Mirkin served as executive producer for the series, directed most of the episodes, wrote several of them, and oversaw the filming and production of them all, to ensure that they had the correct "tone".[6][8][12] The show's production process was lengthy; Mirkin would rise at 5 am to film the show, write further episodes from 7 pm until 1 am, and then repeat that the following day. Unlike most single-camera shows, which have around six days to film, Mirkin had to film each episode in two days. He enjoyed doing it, but described it as "not a healthy way to live".[12] Due to the logistics of filming the show, especially its many sets and effects, Mirkin convinced Fox to not film it in front of a studio audience and use a laugh track instead.[12][17] The show achieved steady ratings in its first season, finishing 92nd out of the 129 shows listed in the Nielsen ratings. However, for its second season, it was moved from 8:30 pm on Sunday to 9:30 pm on Saturday and lost the bulk of its audience; it was canceled after that second season finished in 1992.[14][16] In a 1999 piece about the show's DVD release, Tom Shales praised the show, concluding, "At its best, Get a Life achieved dizzying heights of surrealist farce. At its worst, it was at least amusingly idiotic existential slapstick. Get a Life is a television classic unlike any other. For one thing, most of the others are better. We're not talking Playhouse 90 here, after all. But we are talking riotous nonsense, and that's not to be sneezed at. It's to be laughed at. Hard."[14] A strong cult following subsequently developed, and Mirkin noted that although the show was canceled "ultimately we got the audience I was hoping for and they are super dedicated and passionate to this day."[10][15]

In 1991, Mirkin wrote a pilot with Julie Brown entitled The Julie Show, starring Brown, but NBC did not produce it.[18] Several people at the network enjoyed it and commissioned The Edge, a sketch comedy show also written by Mirkin and Brown, with Mirkin directing.

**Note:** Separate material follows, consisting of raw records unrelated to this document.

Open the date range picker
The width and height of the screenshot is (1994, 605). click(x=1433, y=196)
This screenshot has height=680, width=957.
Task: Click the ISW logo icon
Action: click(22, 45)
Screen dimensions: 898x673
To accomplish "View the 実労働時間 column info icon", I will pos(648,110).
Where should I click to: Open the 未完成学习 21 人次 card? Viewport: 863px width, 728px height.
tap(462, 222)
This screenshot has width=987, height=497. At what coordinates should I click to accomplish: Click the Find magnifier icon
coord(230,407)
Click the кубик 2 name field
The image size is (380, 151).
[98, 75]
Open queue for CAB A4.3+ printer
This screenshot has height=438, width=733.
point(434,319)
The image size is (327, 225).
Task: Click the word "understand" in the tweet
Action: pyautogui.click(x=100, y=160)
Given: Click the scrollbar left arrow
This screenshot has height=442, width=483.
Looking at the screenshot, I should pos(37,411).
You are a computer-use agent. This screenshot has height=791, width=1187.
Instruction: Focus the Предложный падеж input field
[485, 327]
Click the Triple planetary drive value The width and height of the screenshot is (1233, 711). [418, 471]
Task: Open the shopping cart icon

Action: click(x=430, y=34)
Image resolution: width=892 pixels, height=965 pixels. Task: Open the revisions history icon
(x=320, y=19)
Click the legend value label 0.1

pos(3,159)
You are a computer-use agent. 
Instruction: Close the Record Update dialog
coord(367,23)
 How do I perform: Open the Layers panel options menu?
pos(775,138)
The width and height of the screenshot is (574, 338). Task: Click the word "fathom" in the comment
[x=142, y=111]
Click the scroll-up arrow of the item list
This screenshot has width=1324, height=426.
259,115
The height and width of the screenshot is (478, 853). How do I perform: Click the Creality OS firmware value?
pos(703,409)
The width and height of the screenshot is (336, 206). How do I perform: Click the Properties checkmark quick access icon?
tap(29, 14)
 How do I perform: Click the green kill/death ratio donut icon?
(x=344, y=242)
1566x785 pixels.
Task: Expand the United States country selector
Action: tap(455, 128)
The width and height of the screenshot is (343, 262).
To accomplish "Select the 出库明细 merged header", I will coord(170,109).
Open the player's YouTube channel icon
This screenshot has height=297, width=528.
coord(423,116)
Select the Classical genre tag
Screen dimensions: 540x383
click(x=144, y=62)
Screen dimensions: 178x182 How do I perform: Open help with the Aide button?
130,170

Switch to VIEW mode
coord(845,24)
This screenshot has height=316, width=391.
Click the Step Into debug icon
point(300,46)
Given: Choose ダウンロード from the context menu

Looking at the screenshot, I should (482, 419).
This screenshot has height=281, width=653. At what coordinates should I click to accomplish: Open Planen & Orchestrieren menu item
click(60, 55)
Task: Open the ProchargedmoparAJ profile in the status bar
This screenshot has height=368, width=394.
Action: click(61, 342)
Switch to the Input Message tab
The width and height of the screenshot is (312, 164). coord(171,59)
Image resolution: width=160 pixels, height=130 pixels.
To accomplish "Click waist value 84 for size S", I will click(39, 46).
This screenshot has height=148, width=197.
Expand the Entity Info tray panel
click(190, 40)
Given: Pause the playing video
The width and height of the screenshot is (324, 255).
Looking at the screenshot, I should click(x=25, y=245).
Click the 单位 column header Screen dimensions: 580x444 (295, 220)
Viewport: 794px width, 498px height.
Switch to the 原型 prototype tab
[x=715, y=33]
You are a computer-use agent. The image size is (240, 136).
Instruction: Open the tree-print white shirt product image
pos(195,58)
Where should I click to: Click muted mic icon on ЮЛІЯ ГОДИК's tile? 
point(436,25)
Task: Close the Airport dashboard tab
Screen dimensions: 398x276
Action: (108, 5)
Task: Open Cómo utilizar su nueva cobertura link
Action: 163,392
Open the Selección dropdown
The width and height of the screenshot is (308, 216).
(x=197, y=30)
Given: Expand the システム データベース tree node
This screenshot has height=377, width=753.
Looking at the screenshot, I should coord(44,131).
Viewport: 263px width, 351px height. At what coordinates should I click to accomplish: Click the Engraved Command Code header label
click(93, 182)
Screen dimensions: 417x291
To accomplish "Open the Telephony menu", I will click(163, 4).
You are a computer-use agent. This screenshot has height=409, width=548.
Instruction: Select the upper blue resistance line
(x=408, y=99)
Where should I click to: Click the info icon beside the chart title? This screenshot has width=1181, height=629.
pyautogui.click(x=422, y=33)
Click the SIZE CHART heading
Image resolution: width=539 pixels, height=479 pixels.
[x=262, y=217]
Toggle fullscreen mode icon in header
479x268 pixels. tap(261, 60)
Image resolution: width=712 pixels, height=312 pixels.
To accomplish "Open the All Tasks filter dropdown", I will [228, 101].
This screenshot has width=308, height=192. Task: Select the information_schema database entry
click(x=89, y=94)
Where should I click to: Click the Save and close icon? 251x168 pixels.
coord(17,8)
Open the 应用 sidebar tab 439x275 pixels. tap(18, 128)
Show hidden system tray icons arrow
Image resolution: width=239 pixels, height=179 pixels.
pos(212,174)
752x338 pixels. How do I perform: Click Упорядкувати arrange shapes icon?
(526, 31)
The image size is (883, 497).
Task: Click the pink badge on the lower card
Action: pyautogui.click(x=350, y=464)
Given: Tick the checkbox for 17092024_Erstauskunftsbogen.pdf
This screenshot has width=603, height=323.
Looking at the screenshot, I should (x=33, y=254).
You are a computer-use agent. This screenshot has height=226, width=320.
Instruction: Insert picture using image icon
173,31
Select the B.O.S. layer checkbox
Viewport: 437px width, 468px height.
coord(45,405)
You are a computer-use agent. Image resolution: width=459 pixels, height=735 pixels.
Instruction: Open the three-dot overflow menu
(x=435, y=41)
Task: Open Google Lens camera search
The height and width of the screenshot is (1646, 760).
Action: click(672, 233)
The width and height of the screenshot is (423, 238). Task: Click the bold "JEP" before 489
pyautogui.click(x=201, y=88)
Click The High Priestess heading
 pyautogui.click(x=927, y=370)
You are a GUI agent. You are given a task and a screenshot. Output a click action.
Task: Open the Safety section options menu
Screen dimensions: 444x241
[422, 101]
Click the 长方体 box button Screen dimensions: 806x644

NBC opted against production, but Fox ran it from 1992 to 1993.[18] Mirkin had long wished to produce a sketch show,[10] and designed The Edge to be "fast-paced" and "some skits overlap, end abruptly or are broken into segments," in order to maintain attention.[19] The Edge was a ratings success and was supported by the network. Mirkin considered it "the first time I experienced the feeling of having a hit that I created. It just kept building and growing."[10] The show's material often inflamed its targets,[18] particularly producer Aaron Spelling. Spelling objected to a sketch mocking his series Beverly Hills, 90210, another Fox show, and its lead actress Tori Spelling, who is his daughter.[18][20] He demanded a public apology and that no further episodes contain the parody, threatening to sue. The show's production company TriStar Television refused, while Mirkin responded: "The thing about these parodies is they don't hurt a show. It's only cross-promotion. The viewers who like the show always come back the next week. What's upsetting to me is it shows absolutely that Mr. Spelling has no sense of humor."[20] Mirkin left his role as executive producer of The Edge during its run.[18][21] The Pittsburgh Post-Gazette reported that Mirkin had been "forced off the show," due to the negative reaction of Spelling and others,[18] though in 2012, Mirkin stated that he left the series after refusing to accept a substantially reduced budget. The show's producers Sony failed to persuade him to stay but he returned to the series to produce its final "Best Of" compilation.[10]

The Simpsons[edit]

Mirkin was the executive producer and showrunner for the animated sitcom The Simpsons, during its fifth and sixth seasons (1993–1995).[22][23] Following the end of the show's fourth season, most of the original staff members left the show; only Bill Oakley, Josh Weinstein, Conan O'Brien and Dan McGrath remained, and O'Brien soon left to replace David Letterman as host of Late Night.[24] Executive producers James L. Brooks and Richard Sakai hired Mirkin following his exit from The Edge.[10][25] He had been asked to join the show's writing team when it started in 1989, but decided instead to work on Get a Life.[3][26] He was a fan of The Simpsons before being hired for the show,[8] and started work in November 1992. Due to the show's long production cycle, season five did not air until the following September.[27] Mirkin was the program's first solo showrunner.[6] Due to the high staff departure at the end of season four, Mirkin "pretty much had to build [the] show from the ground up again," and noted that this "was exciting but also a big challenge."[8] He hired several new writers, including Richard Appel, David X. Cohen, Jennifer Crittenden, Greg Daniels, Bob Kushell, Jace Richdale and Mike Scully.[28][29][30]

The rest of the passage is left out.